17) Irish National Quidditch Team from Harry Potter and the Goblet of Fire
Harry Potter is about to start his fourth year at Hogwarts, but before the term starts he will be joining the Weasleys and Hermione Granger at the Quidditch World Cup to see Ireland vs. Bulgaria. While there, Voldemort’s followers come and fire the Dark Mark into the sky, signaling that Voldemort will return soon. At Hogwarts, they are hosting the Triwizard Tournament, however, only those over 17 will be allowed to enter. The Goblet of Fire ends up choosing Fleur Delacour, Viktor Krum, and Cedric Diggory to compete in the tournament. But to everyone’s surprise, the cup chooses a fourth name, Harry Potter. The four compete in many tasks, surmounting in the final course, conquering a maze. There they discover that the Champion cup is a Portkey that takes them to Voldemort and allows him to begin his evil plan.
Why they are awesome:
First of all, let me just say that I LOVED this book. The movie was so-so, but the book was amazing. Anyways, so the Irish Quidditch team is super cool. They were up against Krum, who is pretty tough, the Bulgarian Veela and still managed to make it out on top. They didn’t catch the snitch but were able to still win with a score of 170-160. Pretty sweet.
The Deadis by James Joyce and about an Irish family and friends celebrating Epiphany.

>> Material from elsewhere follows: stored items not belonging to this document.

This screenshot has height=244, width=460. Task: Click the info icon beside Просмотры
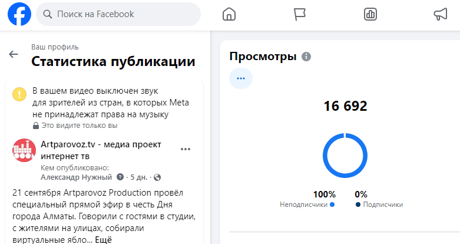click(306, 57)
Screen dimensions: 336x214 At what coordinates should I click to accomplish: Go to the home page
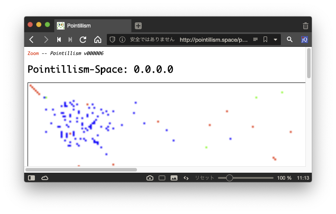click(x=98, y=40)
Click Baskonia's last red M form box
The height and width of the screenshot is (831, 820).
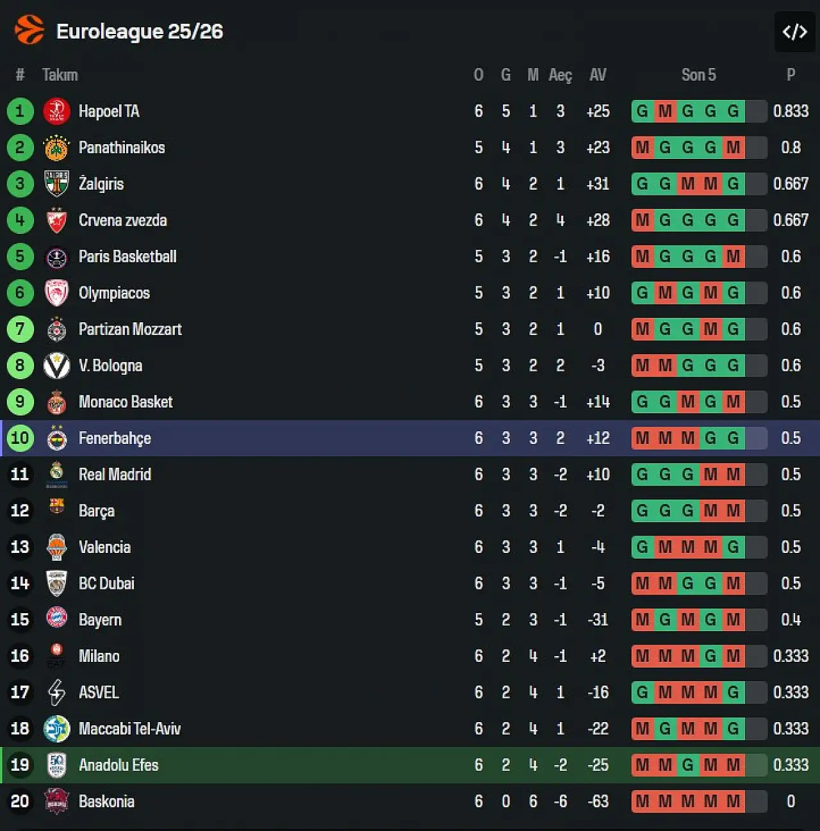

Three spinsters, Aunt Julia, Aunt Kate, and Mary Jane are hosting a party. Gabriel, the nephew and one of the main characters, attends the party with his wife Greta but rejects his Irishness, wanting to be more British and his ideas clash with the others at the party.
Why Greta is Awesome:
Greta is awesome because she has to put up with a lot having a husband like Gabriel. He doesn’t want to visit West Ireland were she is from, tries to force all these modern ideas upon her and the family; etc. But Greta, while she compromises at times, as that is crucial to every relationship, she doesn’t always give in. She sticks to her guns if it is something she really cares about. Greta also lost the boy she loved when she was young, and has persevered through that pain all the years. She married and move on with her life, no one ever knowing about the travesty in her past. A real warrior, she is.
15) Freddy Malins from The Dead
The Dead is by James Joyce and about an Irish family and friends celebrating Epiphany. Three spinsters, Aunt Julia, Aunt Kate, and Mary Jane are hosting a party. Gabriel, the nephew and one of the main character, attends the party with his wife Greta but rejects his Irishness, wanting to be more British and his ideas clash with the others at the party.
Why Freddy is Awesome:
Now when we are first presented Freddy, he seems like the fullfillment of the Irish stereotype. He is slovenly and drunk, but as we see more of him, you find out that there is much more to him then meets the eye. (Plus his mom is always ragging on him and saying he is a horrible, stupid person. I think she would drive anyone to drink.) Joyce purposely had Freddy be the stereotype, so that when he revealed more of who he was it would make you refrain from making rash judgements and make his character of being kind and caring even more surprising. When Aunt Julia, retired singer, performs and doesn’t do that well, he immediately jumps up and compliments her. When everyone is saying bad things about the Irish opera singers and such, he pips up and not only praises them but the African-American singer. Kudos to Freddy always speaking his mind and being adorable.
14) Gerald O’Hara from Gone With the Wind
Gone With the Wind, by Margaret Mitchell, is the story of a Southern family that goes through some radical changes from the Antebellum period, to the Civil War, and the Reconstruction era. At the heart of all this chaos is the story of the beautiful, ruthless Scarlett ‘O’ Hara and the dashing soldier of fortune, Rhett Butler.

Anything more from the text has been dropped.